Education was “something I always wanted to do but couldn’t afford to,” he said. Starting in 1965, Richardson worked at General Motors Corporation. He soon went on to work at the National Broadcasting Company, creating and producing the shows “Here It Is” and “I’m So Happy.” The latter went on to win an Emmy Award for children’s education program.
Between 1978 and 1981, Richardson owned and operated The Sandbox Restaurant on one of the U.S. Virgin Islands, St. Croix. After that, he was the general manager at Telecable Broadcasting of America, a job that he described as unfulfilling.
In 1991, Richardson began working at Kent State University as a graduate assistant. His primary job was to help teachers and students use Microsoft programs in the curriculum. By 1995, Richardson was at Painesville. “I’m glad I eventually came around to education,” he said.
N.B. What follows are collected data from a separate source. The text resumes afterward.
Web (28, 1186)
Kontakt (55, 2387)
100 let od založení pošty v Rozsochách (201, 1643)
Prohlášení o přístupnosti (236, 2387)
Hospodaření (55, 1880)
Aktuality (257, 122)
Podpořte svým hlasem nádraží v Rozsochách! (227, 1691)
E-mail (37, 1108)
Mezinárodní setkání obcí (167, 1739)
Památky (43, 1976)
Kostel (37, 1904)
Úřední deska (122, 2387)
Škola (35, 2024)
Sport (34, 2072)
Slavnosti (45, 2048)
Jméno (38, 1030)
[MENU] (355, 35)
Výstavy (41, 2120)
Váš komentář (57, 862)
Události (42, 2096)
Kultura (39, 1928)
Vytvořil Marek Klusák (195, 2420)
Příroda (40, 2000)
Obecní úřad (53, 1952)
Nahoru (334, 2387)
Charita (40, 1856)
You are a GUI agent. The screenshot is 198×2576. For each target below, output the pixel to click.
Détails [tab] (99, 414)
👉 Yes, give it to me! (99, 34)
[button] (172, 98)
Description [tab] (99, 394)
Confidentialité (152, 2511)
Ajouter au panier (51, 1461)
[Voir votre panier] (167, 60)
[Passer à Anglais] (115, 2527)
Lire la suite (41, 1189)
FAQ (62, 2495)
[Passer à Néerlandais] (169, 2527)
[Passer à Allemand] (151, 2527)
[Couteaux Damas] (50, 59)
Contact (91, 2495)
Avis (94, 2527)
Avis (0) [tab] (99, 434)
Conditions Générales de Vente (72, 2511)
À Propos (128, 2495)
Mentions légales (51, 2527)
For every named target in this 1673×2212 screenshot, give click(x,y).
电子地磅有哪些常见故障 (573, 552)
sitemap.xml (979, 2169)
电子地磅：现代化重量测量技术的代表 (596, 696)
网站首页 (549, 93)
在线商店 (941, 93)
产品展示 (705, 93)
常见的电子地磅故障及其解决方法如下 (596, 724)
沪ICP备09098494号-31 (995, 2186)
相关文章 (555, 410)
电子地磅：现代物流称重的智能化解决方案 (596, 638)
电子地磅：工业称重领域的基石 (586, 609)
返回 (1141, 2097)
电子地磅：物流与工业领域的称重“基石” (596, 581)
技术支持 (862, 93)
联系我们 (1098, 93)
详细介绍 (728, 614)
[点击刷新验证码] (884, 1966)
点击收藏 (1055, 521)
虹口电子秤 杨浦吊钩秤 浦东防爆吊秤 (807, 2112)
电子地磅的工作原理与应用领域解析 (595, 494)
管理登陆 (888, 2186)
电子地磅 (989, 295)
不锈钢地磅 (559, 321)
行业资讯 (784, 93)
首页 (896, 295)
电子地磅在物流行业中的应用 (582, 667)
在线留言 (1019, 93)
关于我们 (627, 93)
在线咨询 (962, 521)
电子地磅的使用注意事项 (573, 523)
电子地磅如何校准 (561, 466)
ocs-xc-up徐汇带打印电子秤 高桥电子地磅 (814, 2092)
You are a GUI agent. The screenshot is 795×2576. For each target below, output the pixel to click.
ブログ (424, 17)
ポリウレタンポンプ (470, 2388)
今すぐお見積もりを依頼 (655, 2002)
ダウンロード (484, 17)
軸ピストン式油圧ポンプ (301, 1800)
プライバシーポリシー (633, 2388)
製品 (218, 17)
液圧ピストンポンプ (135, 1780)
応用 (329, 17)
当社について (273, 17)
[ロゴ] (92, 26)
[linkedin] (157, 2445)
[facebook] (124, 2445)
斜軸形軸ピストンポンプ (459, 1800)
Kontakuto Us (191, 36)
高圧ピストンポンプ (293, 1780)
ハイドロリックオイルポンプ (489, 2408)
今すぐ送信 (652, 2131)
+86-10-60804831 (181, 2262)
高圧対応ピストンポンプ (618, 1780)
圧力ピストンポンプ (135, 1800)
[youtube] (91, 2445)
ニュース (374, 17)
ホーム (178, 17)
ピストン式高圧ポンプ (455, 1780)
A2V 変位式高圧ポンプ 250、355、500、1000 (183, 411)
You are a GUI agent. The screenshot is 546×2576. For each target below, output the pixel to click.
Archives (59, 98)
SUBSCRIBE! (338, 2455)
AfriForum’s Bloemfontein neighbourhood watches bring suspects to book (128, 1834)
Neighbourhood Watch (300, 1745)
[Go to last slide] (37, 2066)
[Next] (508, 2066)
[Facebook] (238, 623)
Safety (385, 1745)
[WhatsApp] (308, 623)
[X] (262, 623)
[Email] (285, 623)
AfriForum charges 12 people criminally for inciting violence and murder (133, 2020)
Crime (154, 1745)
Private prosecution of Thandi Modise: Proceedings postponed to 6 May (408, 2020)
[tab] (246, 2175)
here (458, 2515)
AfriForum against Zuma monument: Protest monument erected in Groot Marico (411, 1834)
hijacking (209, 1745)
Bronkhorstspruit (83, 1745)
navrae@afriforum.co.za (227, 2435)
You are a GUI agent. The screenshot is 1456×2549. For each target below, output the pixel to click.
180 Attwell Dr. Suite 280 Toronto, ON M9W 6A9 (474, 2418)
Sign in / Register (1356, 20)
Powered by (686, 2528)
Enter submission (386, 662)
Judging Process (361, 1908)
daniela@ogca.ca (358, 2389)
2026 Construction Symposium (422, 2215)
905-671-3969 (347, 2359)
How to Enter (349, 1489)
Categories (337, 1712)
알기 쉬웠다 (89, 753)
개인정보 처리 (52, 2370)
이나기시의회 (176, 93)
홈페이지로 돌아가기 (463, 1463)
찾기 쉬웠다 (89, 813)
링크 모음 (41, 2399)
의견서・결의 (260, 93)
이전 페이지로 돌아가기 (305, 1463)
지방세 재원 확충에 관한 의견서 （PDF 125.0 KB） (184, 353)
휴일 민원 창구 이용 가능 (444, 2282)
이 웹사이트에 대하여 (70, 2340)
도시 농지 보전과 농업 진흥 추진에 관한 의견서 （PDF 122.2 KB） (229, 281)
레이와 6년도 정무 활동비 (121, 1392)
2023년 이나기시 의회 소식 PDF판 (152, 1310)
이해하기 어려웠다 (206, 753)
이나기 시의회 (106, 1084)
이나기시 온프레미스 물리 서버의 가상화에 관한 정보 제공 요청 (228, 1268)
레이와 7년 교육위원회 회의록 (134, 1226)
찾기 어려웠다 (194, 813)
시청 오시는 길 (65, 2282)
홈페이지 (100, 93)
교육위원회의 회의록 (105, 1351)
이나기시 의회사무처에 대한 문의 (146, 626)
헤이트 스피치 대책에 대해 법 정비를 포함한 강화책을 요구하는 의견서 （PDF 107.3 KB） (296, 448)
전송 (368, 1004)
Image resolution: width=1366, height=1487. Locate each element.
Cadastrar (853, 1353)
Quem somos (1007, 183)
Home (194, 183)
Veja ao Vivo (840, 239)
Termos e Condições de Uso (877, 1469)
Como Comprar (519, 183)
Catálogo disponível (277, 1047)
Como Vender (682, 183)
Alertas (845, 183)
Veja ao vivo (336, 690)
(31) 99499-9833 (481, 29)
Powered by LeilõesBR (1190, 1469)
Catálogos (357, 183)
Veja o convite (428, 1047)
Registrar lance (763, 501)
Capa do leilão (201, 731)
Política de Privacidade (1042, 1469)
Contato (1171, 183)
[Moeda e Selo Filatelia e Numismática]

The many careers Richardson has pursued have left him with a “wealth of experience” and an “amazing perspective,” said Szendrey. “He wears many hats.”
Richardson describes his own education as being devoid of technology. Authorities were less relaxed, too.
You never wanted to go to the office or for a teacher to call home, he said. “We were afraid to death of teachers!”
Richardson might bring an old-school approach to teaching, but, unlike some authority figures when he was in school, he doesn’t want to appear formidable to students. He tries to be “more visible . . . approachable.” In Painesville, he ate lunch with high school students in order to “get a different feel” for them.
“You don’t want kids to quake when they see you,” he said. “But be firm.”
Richardson believes that some things haven’t changed. “Kids are basically the same,” he said. “They are all trying to find where they fit, who they are.
“The students at Shaker Heights High School are wonderful,” he said. “It’s a wonderful educational opportunity to matriculate here.”
The mentored sophomore described Richardson as “nice, smart and optimistic . . . he’s cool.”
Above all, Richardson believes that any student can succeed in high school. “The only limitations placed on you,” he said, “are those you place on yourself.”